You’re saying that int should be a straight alias for i64. If that’s the case, it explicitly isn’t a don’t-care option. It’s 64 bits, and you’re making a decision to use 64 bits every time you use it, just using a less explicit name and introducing the overhead of having to choose one name or the other. The fact that you didn’t think hard about it shouldn’t matter; there’s zero reason you would have to think hard about typing ‘i64’ either.

A don’t care option would be a bigint, because that would actually be correct, or something more exotic like a type that threw up big warnings outside of debug compiles.

2 Likes

Except that it seems like there is disagreement about precisely this point, so attempts to figure out a good default for integers without clearly defined bounds will throw somebody into this kind of debate.

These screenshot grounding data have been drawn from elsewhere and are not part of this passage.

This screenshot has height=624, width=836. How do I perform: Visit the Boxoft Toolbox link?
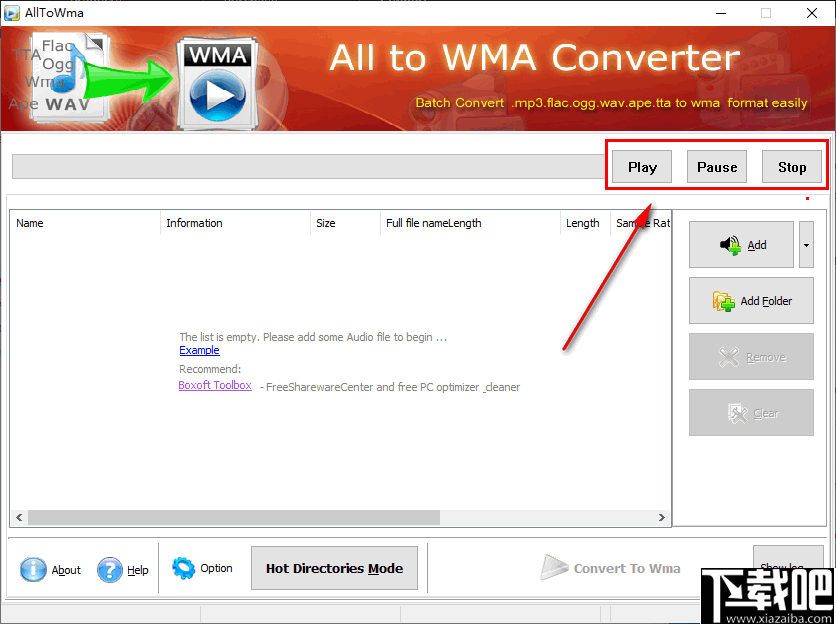215,385
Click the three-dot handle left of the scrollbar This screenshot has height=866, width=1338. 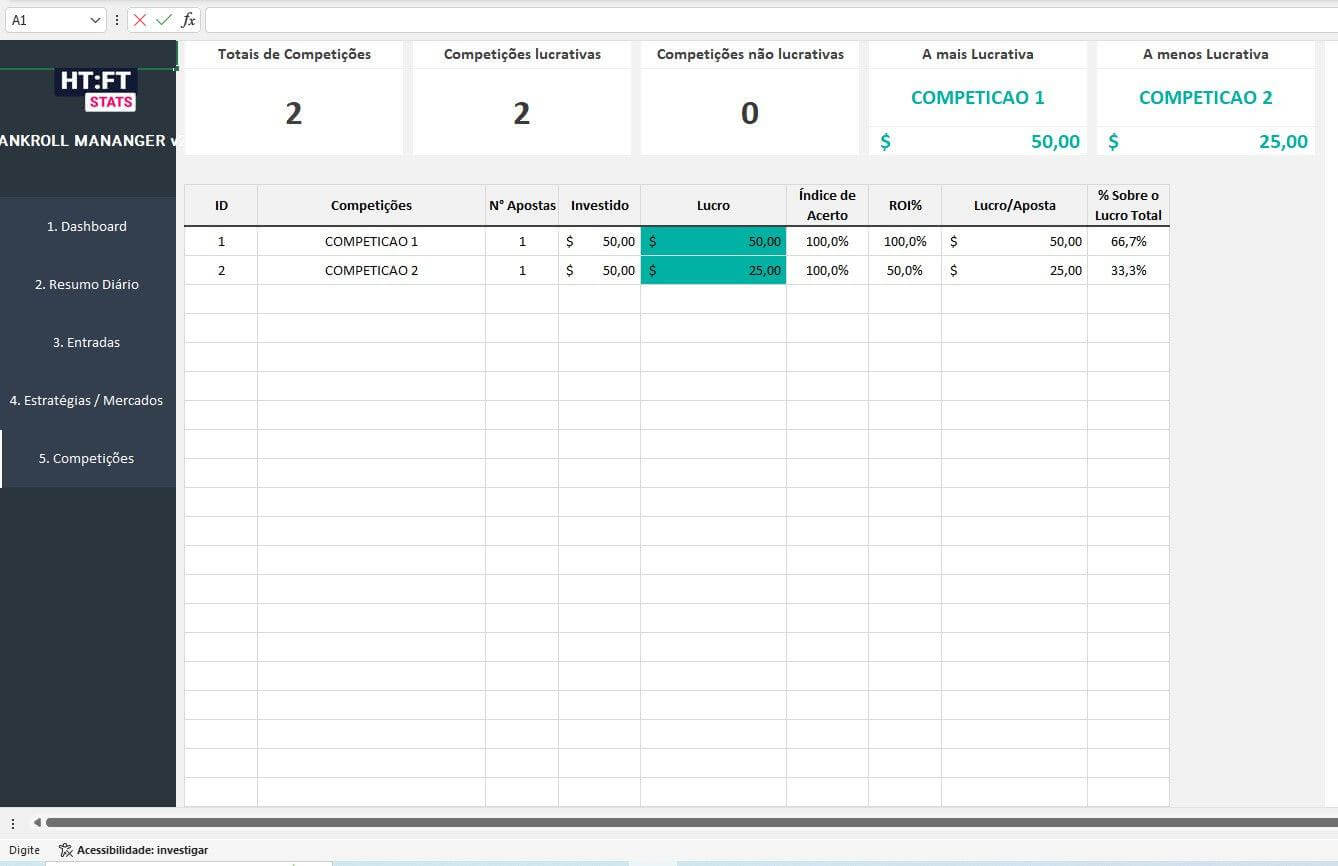pyautogui.click(x=12, y=823)
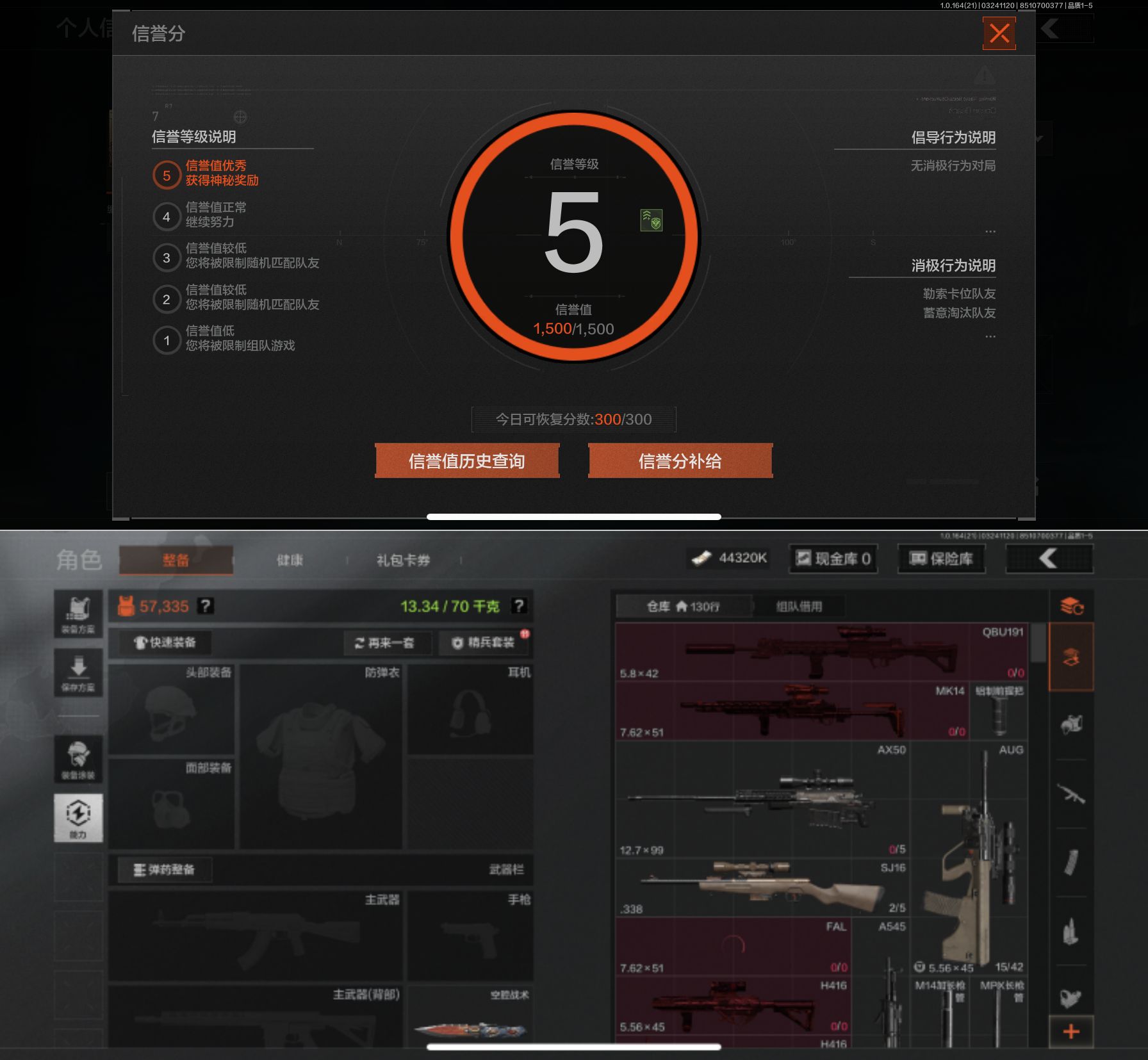Open the 组队借用 tab
This screenshot has height=1060, width=1148.
pos(799,607)
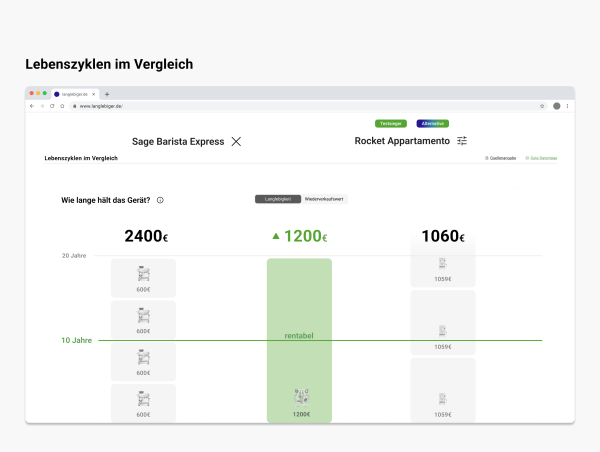Bookmark page with star icon

click(542, 105)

I was not convinced upon reading the original post, but the discussion in this thread leads me to think that Design 1 is the best idea. There is no need to have an int type if we already have i32. If it’s not 32 bits it betrays the expectations of many Java programmers. At the same time, the default type for numbers is a separate issue.

At least if the programmer gets an overflow because they used i32 everywhere they would not blame the language since they typed the width themselves! If they typed int and it worked on their machine - but then it crashed on 32 bit machines… it would be a surprising result to someone who is used to int being 32 bits.

2 Likes

The assertion throughout the thread is if you’re using a low-level language, you should probably be thinking about your integer sizes. But “should” is a different statement than “have to”; if you want to be indifferent, go for it. There’s no reason your indifference can’t equally apply to the name ‘i64’ as it did to ‘int’, especially if ‘int’ is just an alias for ‘i64’ (i.e., you actually are still making a concrete size decision).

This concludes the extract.